_REQUIRED WORK:_ Find every line in the records that holds the string "dimensions". Copy each one.
-- STORED DATA follows --
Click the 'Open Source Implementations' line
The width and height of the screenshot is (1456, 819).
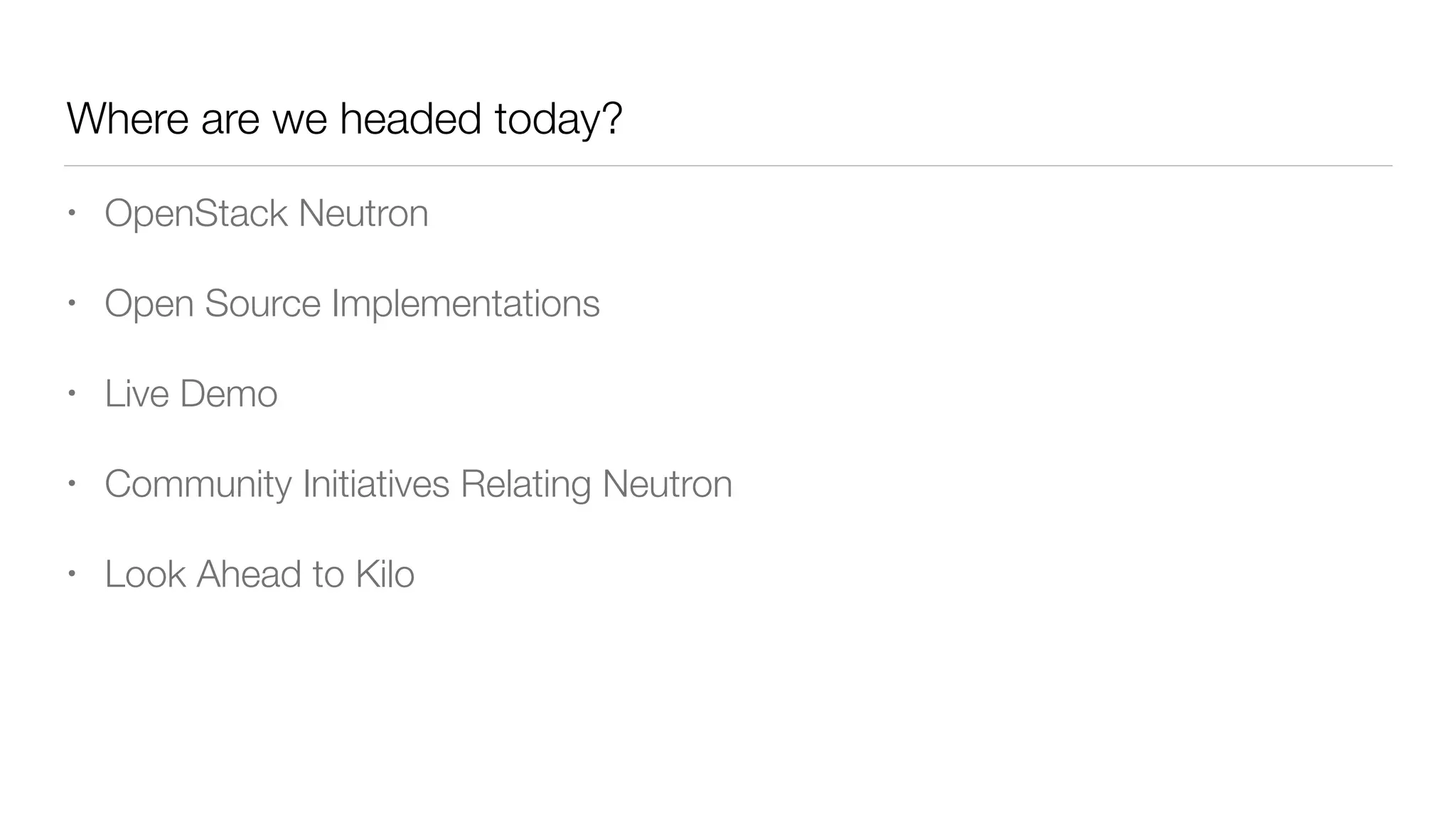click(x=352, y=304)
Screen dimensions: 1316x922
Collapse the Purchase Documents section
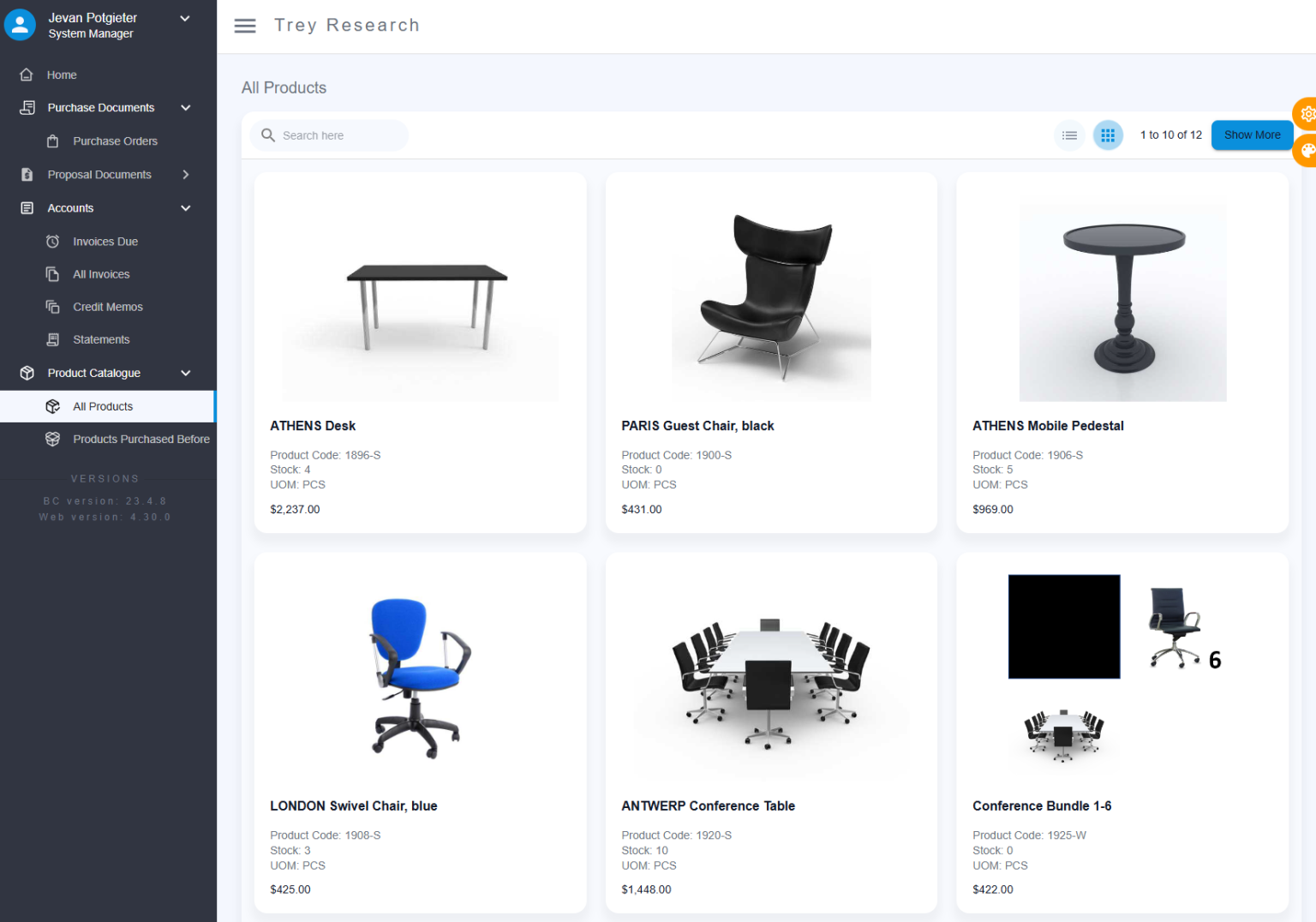186,108
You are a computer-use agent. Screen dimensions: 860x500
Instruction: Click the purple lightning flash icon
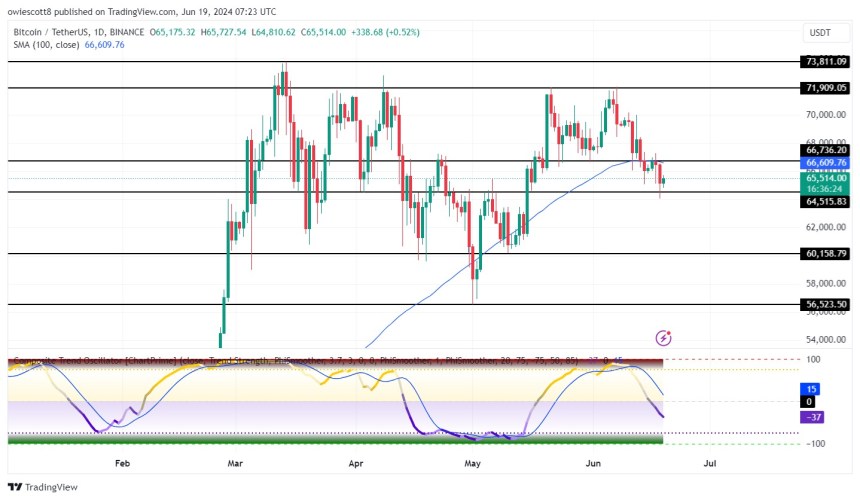664,338
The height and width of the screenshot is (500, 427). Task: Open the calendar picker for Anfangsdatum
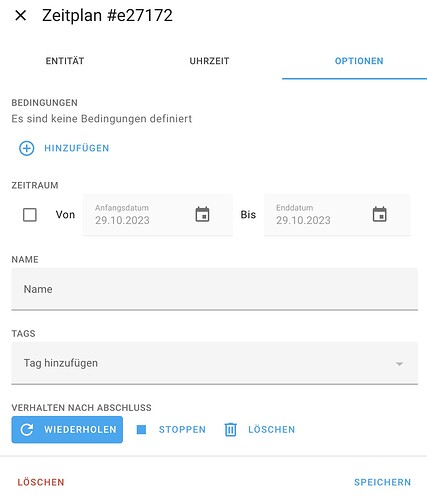tap(202, 214)
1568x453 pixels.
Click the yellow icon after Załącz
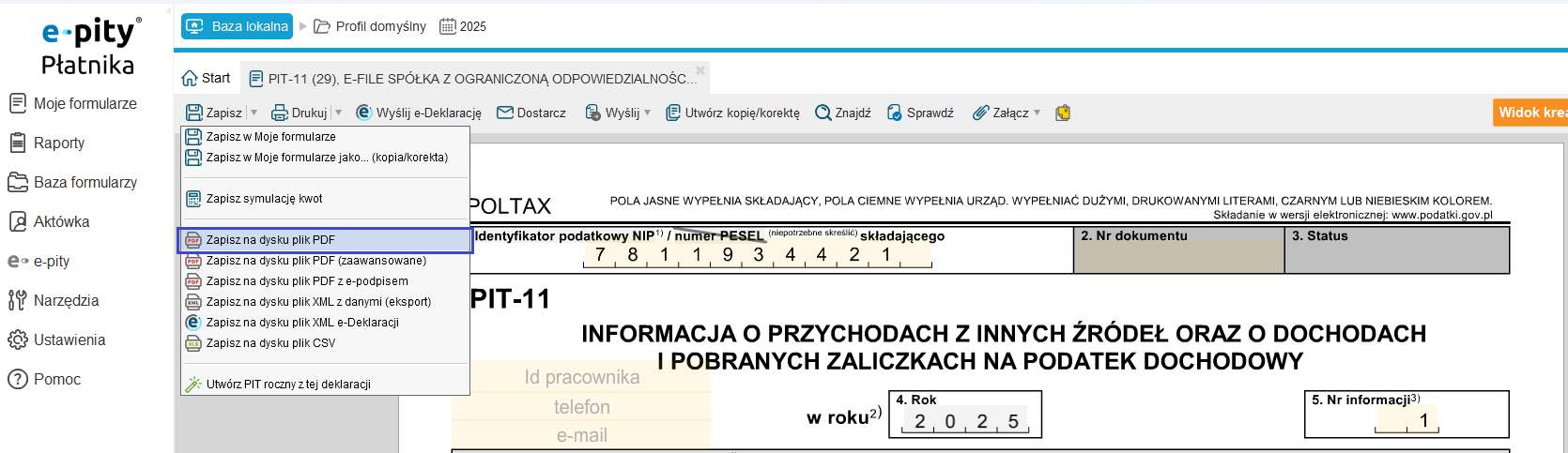click(1063, 113)
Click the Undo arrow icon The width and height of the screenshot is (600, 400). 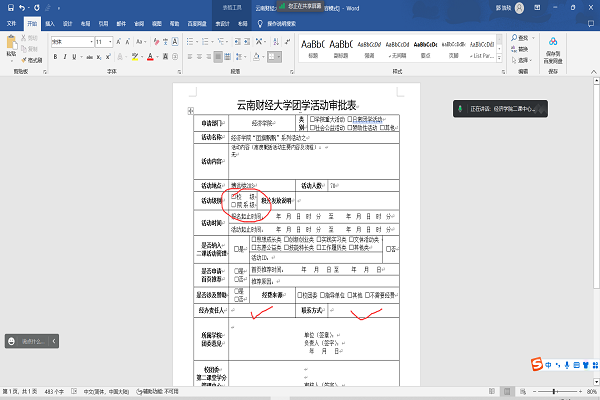(x=21, y=6)
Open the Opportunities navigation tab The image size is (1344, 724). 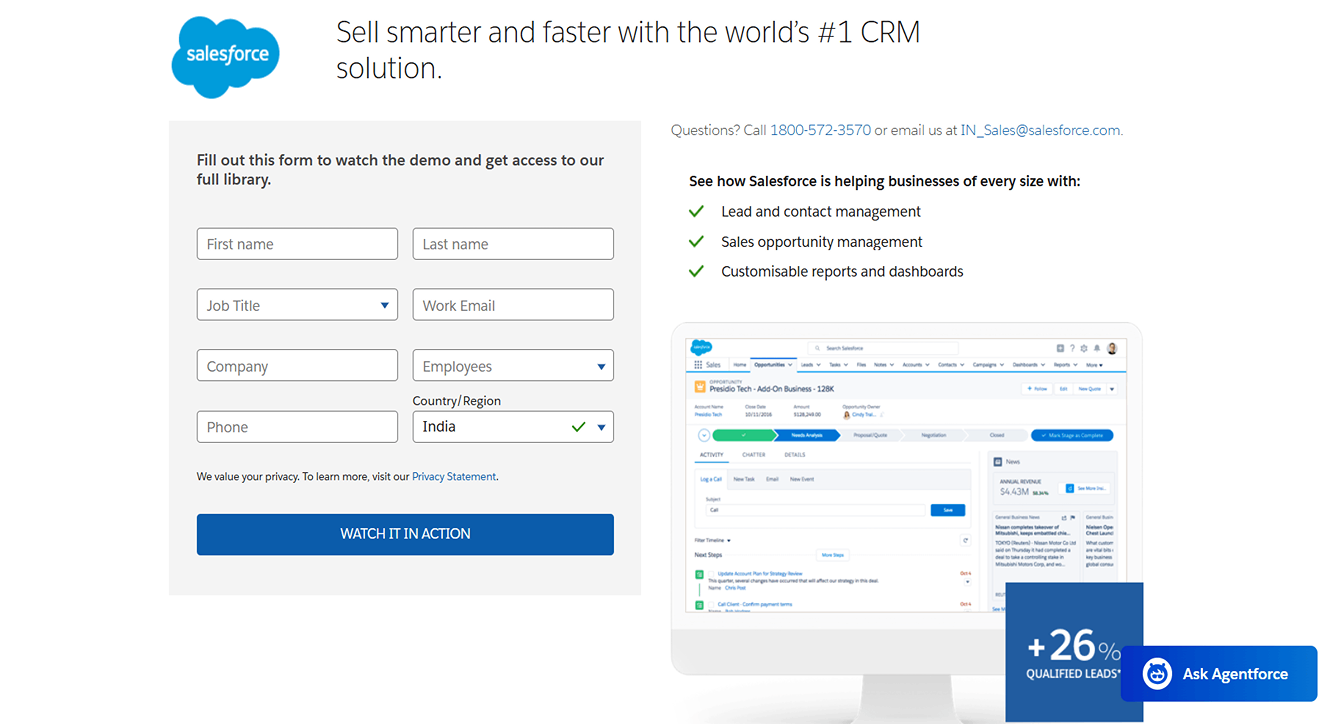[x=771, y=365]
-- STORED DATA concluded --
_TASK SOLUTION:_
Screen dimensions: 1316x922
You are a computer-use agent. Screen dimensions: 860x500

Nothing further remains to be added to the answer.